Precise regulation of microRNA (miRNA) expression is critical for diverse physiologic and pathophysiologic processes. Nevertheless, elucidation of the mechanisms through which miRNA expression is regulated has been greatly hindered by the incomplete annotation of primary miRNA (pri-miRNA) transcripts. While a subset of miRNAs are hosted in protein-coding genes, the majority of pri-miRNAs are transcribed as poorly characterized noncoding RNAs that are 10's to 100's of kilobases in length and low in abundance due to efficient processing by the endoribonuclease DROSHA, which initiates miRNA biogenesis. Accordingly, these transcripts are poorly represented in existing RNA-seq data sets and exhibit limited and inaccurate annotation in current transcriptome assemblies. To overcome these challenges, we developed an experimental and computational approach that allows genome-wide detection and mapping of pri-miRNA structures. Deep RNA-seq in cells expressing dominant-negative DROSHA resulted in much greater coverage of pri-miRNA transcripts compared with standard RNA-seq. A computational pipeline was developed that produces highly accurate pri-miRNA assemblies, as confirmed by extensive validation. This approach was applied to a panel of human and mouse cell lines, providing pri-miRNA transcript structures for 1291/1871 human and 888/1181 mouse miRNAs, including 594 human and 425 mouse miRNAs that fall outside protein-coding genes. These new assemblies uncovered unanticipated features and new potential regulatory mechanisms, including links between pri-miRNAs and distant protein-coding genes, alternative pri-miRNA splicing, and transcripts carrying subsets of miRNAs encoded by polycistronic clusters. These results dramatically expand our understanding of the organization of miRNA-encoding genes and provide a valuable resource for the study of mammalian miRNA regulation.

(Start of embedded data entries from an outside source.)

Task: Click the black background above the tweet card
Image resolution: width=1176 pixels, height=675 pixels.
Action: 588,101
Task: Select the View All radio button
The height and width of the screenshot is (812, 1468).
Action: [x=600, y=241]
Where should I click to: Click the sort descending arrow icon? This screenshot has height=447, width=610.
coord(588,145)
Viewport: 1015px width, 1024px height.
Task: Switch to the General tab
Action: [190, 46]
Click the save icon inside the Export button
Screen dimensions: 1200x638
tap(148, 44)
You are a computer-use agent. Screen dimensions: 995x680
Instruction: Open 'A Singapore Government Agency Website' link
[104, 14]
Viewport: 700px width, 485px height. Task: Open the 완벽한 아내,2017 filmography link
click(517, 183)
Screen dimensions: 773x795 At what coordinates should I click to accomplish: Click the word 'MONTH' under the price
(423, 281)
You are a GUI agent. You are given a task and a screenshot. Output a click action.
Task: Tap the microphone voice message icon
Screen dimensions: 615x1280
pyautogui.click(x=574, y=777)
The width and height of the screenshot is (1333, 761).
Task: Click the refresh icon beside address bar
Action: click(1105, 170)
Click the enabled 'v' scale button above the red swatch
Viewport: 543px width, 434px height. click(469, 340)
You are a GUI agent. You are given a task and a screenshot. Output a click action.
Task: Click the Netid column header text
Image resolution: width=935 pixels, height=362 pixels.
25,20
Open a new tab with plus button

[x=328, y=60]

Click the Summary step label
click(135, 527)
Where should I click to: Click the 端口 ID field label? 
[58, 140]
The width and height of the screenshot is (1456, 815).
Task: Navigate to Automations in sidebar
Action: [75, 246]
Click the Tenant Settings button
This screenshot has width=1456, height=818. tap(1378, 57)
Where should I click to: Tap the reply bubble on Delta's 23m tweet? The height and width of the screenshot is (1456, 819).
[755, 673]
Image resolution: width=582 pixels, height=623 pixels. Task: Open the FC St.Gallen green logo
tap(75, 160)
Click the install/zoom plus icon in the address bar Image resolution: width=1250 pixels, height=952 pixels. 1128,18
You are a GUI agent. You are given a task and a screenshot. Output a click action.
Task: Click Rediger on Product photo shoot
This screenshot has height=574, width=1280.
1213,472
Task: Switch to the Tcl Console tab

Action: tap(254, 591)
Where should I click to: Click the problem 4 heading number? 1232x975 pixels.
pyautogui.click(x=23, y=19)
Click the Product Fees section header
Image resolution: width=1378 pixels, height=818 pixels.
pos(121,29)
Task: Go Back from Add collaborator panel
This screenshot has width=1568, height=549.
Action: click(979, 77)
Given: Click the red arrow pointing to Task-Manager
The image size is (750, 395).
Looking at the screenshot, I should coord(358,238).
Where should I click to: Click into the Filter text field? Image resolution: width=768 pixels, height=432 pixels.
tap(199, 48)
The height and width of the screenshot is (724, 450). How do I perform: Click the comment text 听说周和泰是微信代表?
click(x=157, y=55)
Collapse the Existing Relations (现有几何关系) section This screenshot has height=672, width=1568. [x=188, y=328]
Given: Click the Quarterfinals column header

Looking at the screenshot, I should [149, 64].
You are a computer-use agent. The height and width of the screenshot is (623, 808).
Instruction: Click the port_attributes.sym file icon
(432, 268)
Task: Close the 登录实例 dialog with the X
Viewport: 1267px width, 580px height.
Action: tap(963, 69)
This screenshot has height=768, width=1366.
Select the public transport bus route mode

微小RNA(miRNA)表达的精确调控对于多种生理和病理生理过程至关重要。然而,由于初级miRNA(pri-miRNA)转录本注释不完整,miRNA表达调控机制的阐明受到了极大阻碍。虽然一部分miRNA存在于蛋白质编码基因中,但大多数pri-miRNA转录为特征不明的非编码RNA,其长度为数十至数百千碱基,且由于核糖核酸内切酶DROSHA启动miRNA生物合成的高效加工而丰度较低。因此,这些转录本在现有RNA测序数据集中的代表性较差,并且在当前转录组组装中表现出有限且不准确的注释。为了克服这些挑战,我们开发了一种实验和计算方法,能够在全基因组范围内检测和绘制pri-miRNA结构。与标准RNA测序相比,在表达显性负性DROSHA的细胞中进行深度RNA测序可使pri-miRNA转录本的覆盖范围大大增加。我们开发了一种计算流程,该流程可产生高度准确的pri-miRNA组装,广泛验证证实了这一点。该方法应用于一组人类和小鼠细胞系,为1291/1871个人类miRNA和888/1181个小鼠miRNA提供了pri-miRNA转录本结构,其中包括594个人类和425个小鼠miRNA,它们位于蛋白质编码基因之外。这些新的组装揭示了意想不到的特征和新的潜在调控机制,包括pri-miRNA与远处蛋白质编码基因之间的联系、pri-miRNA的可变剪接以及携带多顺反子簇编码的miRNA子集的转录本。这些结果极大地扩展了我们对miRNA编码基因组织的理解,并为哺乳动物miRNA调控研究提供了宝贵资源。